When you’re one, really one
Well, you get things done
Like they’ve never been done
So, hold on

They’re simple sentiments in a simple, affecting song. And they reminded me of his and Yoko’s more famous exhortation, “War is over! (If you want it).” When I was in high school, an oddball in Little Chute, Wisconsin first getting into John Lennon’s solo work not a year before he was shot, before I’d known he had “retired” from music, snapping up first Shaved Fish and then Imagine before, to my surprise, Double Fantasy was released, I’d thought the sentiment naïve. I fancied myself as anti-war—anti-military, in fact—and sympathized with political radicalism, but still. “War is over” if I want it?

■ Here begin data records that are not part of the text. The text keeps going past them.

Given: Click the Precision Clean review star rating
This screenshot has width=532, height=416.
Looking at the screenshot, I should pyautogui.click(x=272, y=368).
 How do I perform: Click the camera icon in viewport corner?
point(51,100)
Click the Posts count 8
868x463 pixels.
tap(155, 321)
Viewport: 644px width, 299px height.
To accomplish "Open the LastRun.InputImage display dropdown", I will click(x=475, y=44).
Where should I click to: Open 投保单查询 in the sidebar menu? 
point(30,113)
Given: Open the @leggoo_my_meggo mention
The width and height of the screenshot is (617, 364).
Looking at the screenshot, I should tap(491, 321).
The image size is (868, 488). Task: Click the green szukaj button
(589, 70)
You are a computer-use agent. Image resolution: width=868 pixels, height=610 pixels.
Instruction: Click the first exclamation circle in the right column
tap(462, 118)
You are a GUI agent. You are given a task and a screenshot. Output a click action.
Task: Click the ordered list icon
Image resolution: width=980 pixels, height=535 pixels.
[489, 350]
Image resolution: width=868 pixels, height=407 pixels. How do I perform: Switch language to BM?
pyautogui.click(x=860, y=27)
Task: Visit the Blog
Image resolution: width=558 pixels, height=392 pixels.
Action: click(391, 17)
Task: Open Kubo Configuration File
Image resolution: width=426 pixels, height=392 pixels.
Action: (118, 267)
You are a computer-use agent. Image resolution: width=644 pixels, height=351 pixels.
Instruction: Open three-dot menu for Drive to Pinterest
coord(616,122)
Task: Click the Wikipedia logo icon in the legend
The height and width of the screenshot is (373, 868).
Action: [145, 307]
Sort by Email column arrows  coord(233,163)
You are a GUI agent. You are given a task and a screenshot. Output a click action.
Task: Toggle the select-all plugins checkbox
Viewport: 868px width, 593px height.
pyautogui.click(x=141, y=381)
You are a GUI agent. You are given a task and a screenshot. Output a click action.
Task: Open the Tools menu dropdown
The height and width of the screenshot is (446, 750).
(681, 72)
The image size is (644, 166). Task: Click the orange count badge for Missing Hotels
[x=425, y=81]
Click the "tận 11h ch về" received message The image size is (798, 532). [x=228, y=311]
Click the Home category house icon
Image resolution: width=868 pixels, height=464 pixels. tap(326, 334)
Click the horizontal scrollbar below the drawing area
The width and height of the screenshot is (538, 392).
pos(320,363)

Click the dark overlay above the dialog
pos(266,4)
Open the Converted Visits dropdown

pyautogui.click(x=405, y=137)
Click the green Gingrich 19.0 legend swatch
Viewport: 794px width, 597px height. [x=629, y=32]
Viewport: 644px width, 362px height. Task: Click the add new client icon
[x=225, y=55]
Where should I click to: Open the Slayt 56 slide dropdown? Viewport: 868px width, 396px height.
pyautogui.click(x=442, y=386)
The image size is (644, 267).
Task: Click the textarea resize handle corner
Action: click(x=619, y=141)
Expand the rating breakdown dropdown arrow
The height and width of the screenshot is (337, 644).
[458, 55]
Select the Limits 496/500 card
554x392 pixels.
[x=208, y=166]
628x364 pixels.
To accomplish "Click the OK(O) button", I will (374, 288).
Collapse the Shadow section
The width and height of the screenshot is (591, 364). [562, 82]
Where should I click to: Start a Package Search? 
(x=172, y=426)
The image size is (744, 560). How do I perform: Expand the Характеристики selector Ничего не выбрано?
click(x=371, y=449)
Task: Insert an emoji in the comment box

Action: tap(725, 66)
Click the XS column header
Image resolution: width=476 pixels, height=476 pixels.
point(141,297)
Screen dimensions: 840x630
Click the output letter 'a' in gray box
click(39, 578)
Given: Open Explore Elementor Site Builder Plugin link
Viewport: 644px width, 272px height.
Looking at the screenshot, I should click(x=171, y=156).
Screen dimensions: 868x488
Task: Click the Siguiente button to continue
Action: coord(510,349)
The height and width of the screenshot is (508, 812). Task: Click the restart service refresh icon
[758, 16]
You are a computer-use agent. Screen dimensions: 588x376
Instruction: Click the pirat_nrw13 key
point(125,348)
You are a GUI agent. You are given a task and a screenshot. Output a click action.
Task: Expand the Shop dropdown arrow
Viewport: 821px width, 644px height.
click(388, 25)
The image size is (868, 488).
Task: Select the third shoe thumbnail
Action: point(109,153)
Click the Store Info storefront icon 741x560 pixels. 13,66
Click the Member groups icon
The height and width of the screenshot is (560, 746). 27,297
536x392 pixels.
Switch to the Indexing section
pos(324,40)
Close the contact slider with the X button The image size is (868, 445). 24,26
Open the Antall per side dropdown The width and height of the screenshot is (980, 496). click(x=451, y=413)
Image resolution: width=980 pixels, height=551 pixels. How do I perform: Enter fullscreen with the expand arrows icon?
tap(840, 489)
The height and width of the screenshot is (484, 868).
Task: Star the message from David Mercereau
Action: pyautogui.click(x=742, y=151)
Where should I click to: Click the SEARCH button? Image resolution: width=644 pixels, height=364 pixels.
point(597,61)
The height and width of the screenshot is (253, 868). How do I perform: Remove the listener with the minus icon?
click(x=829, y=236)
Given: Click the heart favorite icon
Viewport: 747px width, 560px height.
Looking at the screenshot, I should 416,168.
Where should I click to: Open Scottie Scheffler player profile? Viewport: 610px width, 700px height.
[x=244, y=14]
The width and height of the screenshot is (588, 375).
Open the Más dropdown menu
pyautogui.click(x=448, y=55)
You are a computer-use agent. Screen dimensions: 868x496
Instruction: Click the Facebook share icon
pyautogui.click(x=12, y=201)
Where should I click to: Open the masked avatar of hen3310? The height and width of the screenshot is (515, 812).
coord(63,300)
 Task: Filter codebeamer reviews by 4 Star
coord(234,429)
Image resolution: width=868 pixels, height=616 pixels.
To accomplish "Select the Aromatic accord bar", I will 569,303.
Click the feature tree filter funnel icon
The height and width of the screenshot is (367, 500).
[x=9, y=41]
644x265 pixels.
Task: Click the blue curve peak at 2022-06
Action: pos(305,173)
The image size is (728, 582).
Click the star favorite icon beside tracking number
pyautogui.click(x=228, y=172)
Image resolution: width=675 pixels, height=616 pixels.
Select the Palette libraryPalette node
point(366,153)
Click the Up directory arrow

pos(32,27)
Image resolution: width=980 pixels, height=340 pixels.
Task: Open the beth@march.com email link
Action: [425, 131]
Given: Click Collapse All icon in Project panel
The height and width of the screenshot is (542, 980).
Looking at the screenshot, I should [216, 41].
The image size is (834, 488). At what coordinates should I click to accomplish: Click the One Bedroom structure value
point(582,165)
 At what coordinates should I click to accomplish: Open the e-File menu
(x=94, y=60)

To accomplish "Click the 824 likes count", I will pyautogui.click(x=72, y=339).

I did want it. But I didn’t think that was going to be enough to put an end to it.

war is overNow that I’m a lot older, you think I would agree with my younger self. But I don’t. Instead, I realize how I misunderstood what John and Yoko were talking about. They weren’t naively suggesting that whatever I wanted simply would come to pass. Rather, as I look at the reactions to the events in Ferguson and New York—civil rights activists outraged, calling for prosecution; riots incinerating neighborhoods; police girding themselves for battle, feeling themselves once again assailed for doing a hard, thankless job— I get what John and Yoko were saying. I see that we either can keep fighting, lines drawn in the sand, fault lines where everyone sees and points out the faults of others, compounding a tremendous pressure threatening to shake it all apart, devastating everyone, or we can do something saner.

There is a verse from the Dhammapada that should be taken to heart: “Hatred has never stopped hatred. / Only love stops hatred. / This is the eternal law.” This is the truth, the wisdom, that John and Yoko drew from. You can throw down and fight, vilifying the other side, demonizing them. Or you can try to overcome your differences and realize that you are really on the same side. As John sings: “When you’re one, really one / Well, you get things done / Like they’ve never been done.” It’s so simple, but we make it so complicated.